The most expensive coffee in the world is called Kopi Luwak. It costs upwards of $80 per cup, due to both its exceptional taste and unusual origin. That’s because it’s made from coffee beans that have been partially digested, and then excreted, by the Asian palm civet – a relative of the mongoose found throughout Southeast Asia.
During the digestive process, microbes in the gut of the civets chemically alter the coffee beans and reduce their bitterness and acidity. And due to the increasing popularity of this delicacy, beans that were once collected only from the droppings of wild civets are now being collected from civets that are caged and fed a sub-optimal diet consisting solely of coffee beans. This has led to animal abuse, lower quality and a more inconsistent product.
This story was the inspiration for the formation of Afineur, a Brooklyn-based biotechnology company that improves plant-based foods by using synthetic microbes to feed on foods in a fermentation process, enriching both their nutrition and flavor.
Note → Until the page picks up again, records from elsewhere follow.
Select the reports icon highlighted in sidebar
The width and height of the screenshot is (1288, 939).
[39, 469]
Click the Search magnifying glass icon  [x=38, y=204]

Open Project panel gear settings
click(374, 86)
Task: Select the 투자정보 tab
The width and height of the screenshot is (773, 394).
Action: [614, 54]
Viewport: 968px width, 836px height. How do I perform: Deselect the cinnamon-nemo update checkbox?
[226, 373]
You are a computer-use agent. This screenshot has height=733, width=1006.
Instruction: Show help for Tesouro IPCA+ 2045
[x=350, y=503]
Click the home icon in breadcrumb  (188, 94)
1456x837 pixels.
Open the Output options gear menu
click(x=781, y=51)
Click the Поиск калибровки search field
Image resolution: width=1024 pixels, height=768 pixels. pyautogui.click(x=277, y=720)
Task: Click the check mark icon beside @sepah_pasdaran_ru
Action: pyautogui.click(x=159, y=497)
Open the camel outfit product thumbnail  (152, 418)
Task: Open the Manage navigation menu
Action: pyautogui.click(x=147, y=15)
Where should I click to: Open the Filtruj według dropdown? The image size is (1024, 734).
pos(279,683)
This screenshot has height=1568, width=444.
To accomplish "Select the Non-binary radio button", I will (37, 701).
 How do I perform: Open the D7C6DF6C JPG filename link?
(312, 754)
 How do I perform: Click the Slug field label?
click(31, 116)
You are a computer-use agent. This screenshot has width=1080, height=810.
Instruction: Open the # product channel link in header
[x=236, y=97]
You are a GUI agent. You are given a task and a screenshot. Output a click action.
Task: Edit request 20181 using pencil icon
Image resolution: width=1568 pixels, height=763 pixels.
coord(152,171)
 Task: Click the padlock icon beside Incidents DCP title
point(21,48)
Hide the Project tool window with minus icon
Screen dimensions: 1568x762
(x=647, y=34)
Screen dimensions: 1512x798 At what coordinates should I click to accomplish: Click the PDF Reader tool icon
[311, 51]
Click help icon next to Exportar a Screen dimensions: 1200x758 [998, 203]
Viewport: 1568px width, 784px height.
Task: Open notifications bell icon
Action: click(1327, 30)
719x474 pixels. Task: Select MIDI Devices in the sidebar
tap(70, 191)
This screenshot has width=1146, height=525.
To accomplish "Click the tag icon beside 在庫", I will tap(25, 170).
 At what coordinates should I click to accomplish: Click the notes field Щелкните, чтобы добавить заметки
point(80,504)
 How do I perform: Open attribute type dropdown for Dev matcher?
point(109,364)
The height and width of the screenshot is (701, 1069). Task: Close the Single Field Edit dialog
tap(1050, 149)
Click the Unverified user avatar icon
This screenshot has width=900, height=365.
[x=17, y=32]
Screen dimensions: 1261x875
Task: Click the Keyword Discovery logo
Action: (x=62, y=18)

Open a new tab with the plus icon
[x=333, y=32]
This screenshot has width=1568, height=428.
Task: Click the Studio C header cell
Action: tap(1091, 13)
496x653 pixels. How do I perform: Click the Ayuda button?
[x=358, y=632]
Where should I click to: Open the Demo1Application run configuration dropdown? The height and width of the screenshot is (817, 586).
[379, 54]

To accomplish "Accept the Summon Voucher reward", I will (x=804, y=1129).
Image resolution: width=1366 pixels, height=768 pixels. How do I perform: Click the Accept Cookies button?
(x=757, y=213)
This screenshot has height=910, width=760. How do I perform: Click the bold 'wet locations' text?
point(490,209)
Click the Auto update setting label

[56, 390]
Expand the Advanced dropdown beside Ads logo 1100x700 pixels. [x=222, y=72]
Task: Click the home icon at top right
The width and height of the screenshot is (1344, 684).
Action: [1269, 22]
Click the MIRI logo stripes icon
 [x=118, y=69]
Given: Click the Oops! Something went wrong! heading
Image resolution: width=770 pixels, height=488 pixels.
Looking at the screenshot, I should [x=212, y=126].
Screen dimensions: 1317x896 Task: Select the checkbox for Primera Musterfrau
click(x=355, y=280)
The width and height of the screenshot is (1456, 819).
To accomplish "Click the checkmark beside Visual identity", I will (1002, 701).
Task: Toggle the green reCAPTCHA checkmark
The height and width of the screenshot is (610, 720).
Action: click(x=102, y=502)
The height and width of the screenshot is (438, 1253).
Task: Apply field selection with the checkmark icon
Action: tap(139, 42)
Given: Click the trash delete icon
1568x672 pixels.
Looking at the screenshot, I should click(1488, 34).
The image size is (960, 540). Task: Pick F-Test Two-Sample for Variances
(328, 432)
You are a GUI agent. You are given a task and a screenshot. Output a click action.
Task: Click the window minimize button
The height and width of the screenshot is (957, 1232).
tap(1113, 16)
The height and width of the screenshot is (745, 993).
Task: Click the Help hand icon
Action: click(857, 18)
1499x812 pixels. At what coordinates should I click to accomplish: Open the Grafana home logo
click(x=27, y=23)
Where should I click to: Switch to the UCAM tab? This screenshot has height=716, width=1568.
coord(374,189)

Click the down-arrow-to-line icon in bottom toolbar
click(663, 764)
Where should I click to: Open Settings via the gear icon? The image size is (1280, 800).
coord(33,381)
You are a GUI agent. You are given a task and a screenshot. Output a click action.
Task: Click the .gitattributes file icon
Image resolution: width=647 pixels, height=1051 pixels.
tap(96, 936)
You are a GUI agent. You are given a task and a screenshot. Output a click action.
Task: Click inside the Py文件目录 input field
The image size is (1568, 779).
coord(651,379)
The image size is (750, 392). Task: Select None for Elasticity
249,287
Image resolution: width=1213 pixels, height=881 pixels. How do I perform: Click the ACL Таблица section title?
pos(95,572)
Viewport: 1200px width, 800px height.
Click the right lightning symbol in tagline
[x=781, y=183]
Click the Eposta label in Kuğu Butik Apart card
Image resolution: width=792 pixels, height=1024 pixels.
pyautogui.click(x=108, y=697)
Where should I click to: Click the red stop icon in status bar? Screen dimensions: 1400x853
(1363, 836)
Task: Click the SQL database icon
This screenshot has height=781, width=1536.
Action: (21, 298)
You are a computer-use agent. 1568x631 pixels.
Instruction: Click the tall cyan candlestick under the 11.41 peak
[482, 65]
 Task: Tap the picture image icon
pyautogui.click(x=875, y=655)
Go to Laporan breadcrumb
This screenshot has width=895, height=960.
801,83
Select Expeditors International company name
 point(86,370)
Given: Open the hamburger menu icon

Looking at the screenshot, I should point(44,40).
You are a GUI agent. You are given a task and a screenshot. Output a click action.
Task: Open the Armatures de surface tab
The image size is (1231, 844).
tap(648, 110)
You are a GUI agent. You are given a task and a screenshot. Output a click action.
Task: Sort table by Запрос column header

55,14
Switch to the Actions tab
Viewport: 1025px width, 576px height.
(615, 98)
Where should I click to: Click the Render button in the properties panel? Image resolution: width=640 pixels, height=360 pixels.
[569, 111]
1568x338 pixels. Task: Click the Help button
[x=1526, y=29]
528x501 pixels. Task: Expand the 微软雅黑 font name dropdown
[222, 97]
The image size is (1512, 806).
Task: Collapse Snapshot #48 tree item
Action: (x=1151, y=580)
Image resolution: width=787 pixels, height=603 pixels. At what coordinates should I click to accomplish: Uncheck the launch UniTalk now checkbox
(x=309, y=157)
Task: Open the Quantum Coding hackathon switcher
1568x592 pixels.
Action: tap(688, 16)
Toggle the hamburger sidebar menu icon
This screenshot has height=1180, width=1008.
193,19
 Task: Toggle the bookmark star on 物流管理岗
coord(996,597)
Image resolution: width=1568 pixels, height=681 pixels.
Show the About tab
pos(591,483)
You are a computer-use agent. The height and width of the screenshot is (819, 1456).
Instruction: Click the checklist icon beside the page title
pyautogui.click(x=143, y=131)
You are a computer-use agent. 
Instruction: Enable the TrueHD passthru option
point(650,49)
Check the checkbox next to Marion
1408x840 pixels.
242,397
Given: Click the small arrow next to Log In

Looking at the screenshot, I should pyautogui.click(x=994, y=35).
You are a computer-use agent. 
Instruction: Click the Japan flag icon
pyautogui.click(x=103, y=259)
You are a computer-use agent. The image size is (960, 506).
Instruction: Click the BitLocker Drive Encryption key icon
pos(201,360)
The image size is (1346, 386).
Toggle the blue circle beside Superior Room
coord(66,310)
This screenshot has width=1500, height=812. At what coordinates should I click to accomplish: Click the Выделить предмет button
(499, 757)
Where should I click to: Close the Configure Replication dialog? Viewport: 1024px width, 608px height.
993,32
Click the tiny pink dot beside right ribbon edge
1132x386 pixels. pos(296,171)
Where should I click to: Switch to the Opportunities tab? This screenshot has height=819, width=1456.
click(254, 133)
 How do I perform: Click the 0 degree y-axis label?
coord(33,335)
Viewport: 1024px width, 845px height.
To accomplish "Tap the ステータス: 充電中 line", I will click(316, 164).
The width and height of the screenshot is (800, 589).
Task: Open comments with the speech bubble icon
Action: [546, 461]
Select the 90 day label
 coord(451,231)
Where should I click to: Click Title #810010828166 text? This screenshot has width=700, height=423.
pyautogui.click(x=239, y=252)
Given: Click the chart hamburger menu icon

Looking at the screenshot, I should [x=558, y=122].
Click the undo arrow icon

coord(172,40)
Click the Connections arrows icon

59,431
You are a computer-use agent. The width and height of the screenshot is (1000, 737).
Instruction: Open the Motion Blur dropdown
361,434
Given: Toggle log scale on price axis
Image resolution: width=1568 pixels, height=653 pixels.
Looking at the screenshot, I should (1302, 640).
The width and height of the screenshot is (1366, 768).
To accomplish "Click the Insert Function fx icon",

Fermentation has a long history in human culture, with the earliest cheeses dating from 7,000 years ago. But in the past fermentation was used mostly for practical ends, as a food preservation mechanism. With today’s increased knowledge of biology and microbes, we now have the ability to select specific microbes that can change the chemical profile of foods in tailored ways. By applying these techniques to new categories, Afineur hopes to create new products with improved flavor, nutrition, and digestibility.
Camille Delebecque of Afineur
Afineur was formed in 2014 when synthetic biologist Camille Delebecque teamed up with his high school friend Sophie Deterre, a food chemist, to build a bridge between their two fields. They applied and were accepted to IndieBio, the world’s first synthetic biology accelerator, and in July of 2015 they launched their first product, Cultured Coffee, via a Kickstarter campaign that reached its initial funding goal in under six hours.
Cultured Coffee uses Afineur’s fermentation methods to go one step beyond the flavor of Kopi Luwak without any civets involved The result is a flavorful coffee with decreased bitterness and acidity, as well as better quality and consistency. Afineur also worked on improving its nutritional profile.Their specifically selected microbes chew away irritants present in regular coffee beans, making it drinkable by the 20% of consumers that are typically bothered by black coffee.
Sophie Deterre of Afineur
This innovation intersects with a shift in the coffee industry known as “the third wave” – a movement towards greater emphasis on the subtleties of flavor, inspired by culinary appreciation of wine, tea, and chocolate. This movement has resulted in increased demand for higher quality coffees that has yet to be fully met, and Afineur’s technique enables them to supplement sourcing and roasting with unique means to unlock new flavors and craft better coffees.
But Afineur’s vision is not just about coffee. They plan to focus on a wide range of plant-based food, with grains being their next target of innovation. Using their fermentation techniques, they can increase the amount of digestible proteins in grains, as well as reduce or eliminate their gluten content.
An Afineur coffee bean under an electron microscope
Afineur has assembled a unique library of over 700 types of micro-organisms for their tailored food fermentations platform. They assemble synthetic microbial consortia to realize their targeted chemical enhancements on the different food products they work on. Fermentation generally takes 2 or 3 days, and afterwards the food is sterilized so that people can consume their products in the same way as traditional products.
Cultured Coffee is currently available through Afineur’s website, and also in select stores.